### Things to do:
a – Answer the following from the essay on road networks in Palestine-Israel, one answer per line:
(i) Which new networks does the essay say tend to bypass the old ones or be superimposed on them?
(ii) In which infrastructure system does the essay say the bypass is most obvious?
(iii) Which electronic devices watch over access points and monitor toll payments?
b – Carry on writing the essay on road networks in Palestine-Israel, picking up after its final sentence.

### Source document:
_ _ _ _ _ _ _

Asymmetries in Globalised Space: The Road Network in Palestine-Israel
Alessandro Petti

20 June 2008

Bypassing

With the collapse of the modernist ideal, private networks providing potentially high-efficiency services for their customers were developed. Fibre optic networks, superhighways, tunnels and bridges, and new energy networks tend to bypass the old networks or be superimposed on top of them, connecting some parts of the territory and ignoring others that are less appetising from a business point of view. For the places and people that are bypassed by the new infrastructure systems, all that remains are the public networks or informal mechanisms.

The bypass exists in all infrastructure networks, but it is most obvious in highway systems. Today, the highway system is redirecting the development of residential settlements and our way of moving around in space. After leaving our fortified garages in our cars, we drive down armoured routes, taking us to protected office areas or shopping centres.

In the 1990s, privatisation radicalised technologies of control, differentiating various groups based on the power they held over the space. This has created a territory that can be crossed at different speeds depending on the person’s income, and national, ethnic, and social belonging. Electronic devices such as sensors and closed-circuit video cameras watch over access points and monitor toll payments.

_ _ _ _ _ _ _

### Data segment:
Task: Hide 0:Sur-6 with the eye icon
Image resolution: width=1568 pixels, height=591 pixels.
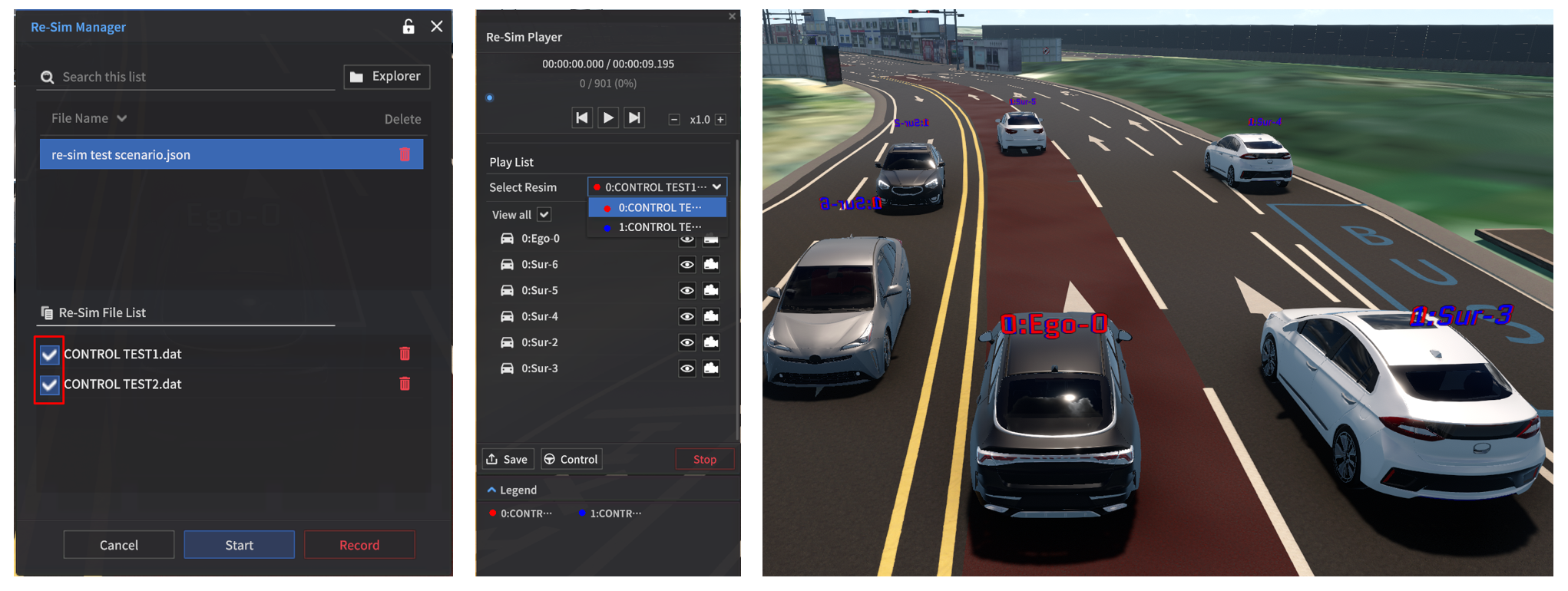Action: [687, 265]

_ _ _ _ _ _ _

### Solved problems:
a –
(i) Fibre optic networks, superhighways, tunnels and bridges, and new energy networks.
(ii) Highway systems.
(iii) Sensors and closed-circuit video cameras.

b –
Surveillance goes hand in hand with exclusion. Only the wealthiest users can bypass the congested public streets and gain access to the privileged road networks. The same roadways that were seen as devices for progress and modernisation in the visions of Frank Lloyd Wright and Corbusier are revealed as instruments of control and segregation.

An investigation of the tangible flows of people, rather than intangible flows of information and finance, must be given priority in order to bring to light regimes of control over movements. It is for this reason that this study has chosen to focus on the functioning of the highway infrastructure, which physically connects and disconnects entire segments of the population and territory. The layout of a street can have the same importance as a border; it can include or exclude, unite or divide, create belonging or estrangement.

This point of view is radically opposed to the perspective that bases its analysis on the rhetoric of a world without borders where nation-states no longer exercise any power. In our view, old and new borders are being reinforced in both contemporary society and space, and nation-state politics appear to be anything but worn out. A look at the regime of control imposed on our everyday movements in space is enough to make this clear.

Asymmetric Permeability of Spaces: The Highway Networks in Palestine-Israel

From bypass roads…

The Israeli colonies in the Occupied Territories are strategic points for controlling the territory. As points of control dispersed across a ‘hostile territory’, the settlements could not function unless they were connected to each other and to Israel through a continuous and uniform infrastructure. The link between colony and infrastructure can be viewed as the binary control code at work in the West Bank.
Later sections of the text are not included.